China está de moda. Aún con serios problemas internos en materia de desarrollo humano su potencial es ya globalmente reconocido y hasta temido. Los niveles per cápita de ingreso son bajos. Seguirán así por muchos años, pero el agregado hace que China sea hoy la segunda economía mundial. El ascenso en la escala planetaria del gran dragón del oriente hizo realidad el viejo adagio napoleónico: “Cuando China se levante el mundo temblará”. Y vaya si está temblando, sobre todo ahora que se anuncia una posible guerra de divisas entre el debilitado dólar estadounidense y el fuerte yuan, la moneda china. Dejemos la economía para enfrascarnos en una breve e incompleta visión geopolítica de China, aspecto importante para comprender su proyección internacional.
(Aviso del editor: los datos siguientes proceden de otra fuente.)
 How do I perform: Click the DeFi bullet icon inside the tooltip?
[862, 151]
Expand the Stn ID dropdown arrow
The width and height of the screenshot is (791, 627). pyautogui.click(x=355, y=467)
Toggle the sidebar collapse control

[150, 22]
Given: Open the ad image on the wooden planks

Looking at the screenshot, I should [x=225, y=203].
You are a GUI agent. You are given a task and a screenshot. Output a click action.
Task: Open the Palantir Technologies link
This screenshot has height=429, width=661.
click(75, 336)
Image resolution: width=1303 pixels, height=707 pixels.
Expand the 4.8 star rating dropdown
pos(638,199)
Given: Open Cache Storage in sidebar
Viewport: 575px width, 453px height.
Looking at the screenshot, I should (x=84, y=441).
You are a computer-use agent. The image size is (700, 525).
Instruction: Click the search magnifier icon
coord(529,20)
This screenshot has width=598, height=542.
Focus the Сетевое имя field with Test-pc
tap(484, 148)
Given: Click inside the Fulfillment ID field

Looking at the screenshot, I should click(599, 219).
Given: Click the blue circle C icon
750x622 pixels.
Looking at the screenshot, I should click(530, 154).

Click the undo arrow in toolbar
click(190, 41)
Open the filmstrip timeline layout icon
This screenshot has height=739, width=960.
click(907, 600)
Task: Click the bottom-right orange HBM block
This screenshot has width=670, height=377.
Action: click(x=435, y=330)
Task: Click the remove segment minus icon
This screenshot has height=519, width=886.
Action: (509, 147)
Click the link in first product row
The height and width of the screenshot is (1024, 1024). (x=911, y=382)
La China representa el centro de gravedad de la enorme masa  terrestre asiática; el  propio equilibrio geográfico del orbe pasa por China. Solamente la dimensión humana de China es impresionante: alberga por sí sola a una quinta parte de la población mundial.

Contra viento y marea, la clase dirigente china afirma su dominio territorial. El autoritarismo político con libertades económicas no será la fórmula ideal -está lejos de la institucionalidad democrática que todos pretendemos como forma de gobierno-,  pero funciona ¡Y cómo! De la vieja China objeto de vejaciones tales como las guerras del opio, múltiples intervenciones extranjeras y luego dominada por el Japón, pasando por su conflicto civil, Mao Tsé Tung, su revolución cultural y Deng Xiaoping, se ingresó al fenómeno contemporáneo de crecimiento exponencial. La  contradictoria sumatoria de procesos ha erigido una tesis positiva con cambio cualitativo: el ascenso de China a las cumbres del poder mundial.

Mientras la Unión de Repúblicas  Socialistas Soviéticas (URSS) se disolvía en 15 inciertas naciones euroasiáticas y Yugoslavia se fragmentaba, China consolidó su unidad. Con 11.000 kilómetros de costa y 15.000 kilómetros de fronteras terrestres, la China cubre una extensa superficie de 9.560.000 kilómetros cuadrados. Es una verdadera nación-continente de arduo manejo interno, sobre todo si consideramos las enormes desigualdades entre las zonas aledañas al mar y sus áreas interiores agrícolas mucho más pobres.

Al intervenir las potencias europeas en el Siglo XIX, los chinos debieron ceder varios  territorios y conceder enclaves. Hong Kong a Inglaterra y Macao  a Portugal fueron los enclaves más notables; ambos han vuelto a la soberanía china. Hubo un  intenso período de intervenciones imperialistas de las potencias occidentales y de Rusia que debilitó enormemente a la China. Luego a su turno vino el Japón. Con  su típica paciencia, los chinos supieron esperar. Todos pasaron y terminaron agotándose a sí mismos. La enorme China permaneció.

Con la apertura de Richard Nixon y  Henry Kissinger de 1972, China volvió a ocupar su puesto permanente en el Consejo de Seguridad de las Naciones Unidas y se diluyó para siempre la teoría de las dos Chinas, una con capital en Beijing, la otra en Taiwán. La hora de la gran potencia llegó con el tercer milenio; los bienes chinos inundan ahora los mercados del orbe. La masa de bonos estadounidenses que guarda el Banco Central de Beijing puede hacer tambalear a la trillonaria economía norteamericana en cualquier momento. Hay muchas fallas en materia de derechos humanos e inmensos problemas estructurales por resolver, pero el empuje geopolítico y la pujanza económica de los chinos crean realidades que nadie puede desconocer ni ignorar. Como “socio estratégico” o “competidor estratégico”, China está convirtiéndose en un temible futuro rival de  Estados Unidos. El tiempo chino ha llegado. Valió la pena tener la paciencia china de aguantar y esperar.